[START OF Data excerpts]
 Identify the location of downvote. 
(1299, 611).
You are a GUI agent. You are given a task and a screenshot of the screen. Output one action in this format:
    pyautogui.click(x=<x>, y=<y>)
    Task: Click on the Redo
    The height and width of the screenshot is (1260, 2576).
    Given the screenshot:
[END OF Data excerpts]
• _What you should do_: Reproduce the listing above with "Redo" changed to "Repeat" and every other character left as is.

• _Result_:
 Identify the location of downvote. 
(1299, 611).
You are a GUI agent. You are given a task and a screenshot of the screen. Output one action in this format:
    pyautogui.click(x=<x>, y=<y>)
    Task: Click on the Repeat
    The height and width of the screenshot is (1260, 2576).
    Given the screenshot:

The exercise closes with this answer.